## [What this task involves]
Set the following entries down again exactly, line by line.

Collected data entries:
┏━━

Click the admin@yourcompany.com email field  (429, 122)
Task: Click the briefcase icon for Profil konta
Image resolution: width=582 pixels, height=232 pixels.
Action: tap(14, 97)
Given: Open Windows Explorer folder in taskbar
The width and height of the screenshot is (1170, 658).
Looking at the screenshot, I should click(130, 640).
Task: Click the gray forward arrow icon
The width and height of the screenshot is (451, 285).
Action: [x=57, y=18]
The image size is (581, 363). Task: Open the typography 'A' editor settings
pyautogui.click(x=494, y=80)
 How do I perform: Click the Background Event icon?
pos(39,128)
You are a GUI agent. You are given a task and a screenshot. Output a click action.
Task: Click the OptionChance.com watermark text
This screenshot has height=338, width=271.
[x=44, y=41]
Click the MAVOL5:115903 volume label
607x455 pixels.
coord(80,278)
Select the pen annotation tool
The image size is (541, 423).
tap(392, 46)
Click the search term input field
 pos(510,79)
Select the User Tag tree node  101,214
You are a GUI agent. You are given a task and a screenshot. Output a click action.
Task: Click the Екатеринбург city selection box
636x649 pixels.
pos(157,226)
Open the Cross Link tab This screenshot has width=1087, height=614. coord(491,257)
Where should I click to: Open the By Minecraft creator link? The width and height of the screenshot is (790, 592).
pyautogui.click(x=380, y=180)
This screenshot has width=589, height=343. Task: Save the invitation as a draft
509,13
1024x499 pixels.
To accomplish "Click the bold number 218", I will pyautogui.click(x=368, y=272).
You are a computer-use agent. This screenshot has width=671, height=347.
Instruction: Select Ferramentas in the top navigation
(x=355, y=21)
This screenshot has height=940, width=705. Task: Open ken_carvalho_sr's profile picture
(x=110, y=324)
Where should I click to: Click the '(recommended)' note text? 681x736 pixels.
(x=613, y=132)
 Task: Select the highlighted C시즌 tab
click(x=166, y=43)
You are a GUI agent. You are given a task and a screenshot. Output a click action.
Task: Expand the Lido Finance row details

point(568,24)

┗━━

## [Exercise result]
Click the admin@yourcompany.com email field  (429, 122)
Task: Click the briefcase icon for Profil konta
Image resolution: width=582 pixels, height=232 pixels.
Action: tap(14, 97)
Given: Open Windows Explorer folder in taskbar
The width and height of the screenshot is (1170, 658).
Looking at the screenshot, I should click(130, 640).
Task: Click the gray forward arrow icon
The width and height of the screenshot is (451, 285).
Action: [x=57, y=18]
The image size is (581, 363). Task: Open the typography 'A' editor settings
pyautogui.click(x=494, y=80)
 How do I perform: Click the Background Event icon?
pos(39,128)
You are a GUI agent. You are given a task and a screenshot. Output a click action.
Task: Click the OptionChance.com watermark text
This screenshot has height=338, width=271.
[x=44, y=41]
Click the MAVOL5:115903 volume label
607x455 pixels.
coord(80,278)
Select the pen annotation tool
The image size is (541, 423).
tap(392, 46)
Click the search term input field
 pos(510,79)
Select the User Tag tree node  101,214
You are a GUI agent. You are given a task and a screenshot. Output a click action.
Task: Click the Екатеринбург city selection box
636x649 pixels.
pos(157,226)
Open the Cross Link tab This screenshot has width=1087, height=614. coord(491,257)
Where should I click to: Open the By Minecraft creator link? The width and height of the screenshot is (790, 592).
pyautogui.click(x=380, y=180)
This screenshot has width=589, height=343. Task: Save the invitation as a draft
509,13
1024x499 pixels.
To accomplish "Click the bold number 218", I will pyautogui.click(x=368, y=272).
You are a computer-use agent. This screenshot has width=671, height=347.
Instruction: Select Ferramentas in the top navigation
(x=355, y=21)
This screenshot has height=940, width=705. Task: Open ken_carvalho_sr's profile picture
(x=110, y=324)
Where should I click to: Click the '(recommended)' note text? 681x736 pixels.
(x=613, y=132)
 Task: Select the highlighted C시즌 tab
click(x=166, y=43)
You are a GUI agent. You are given a task and a screenshot. Output a click action.
Task: Expand the Lido Finance row details

point(568,24)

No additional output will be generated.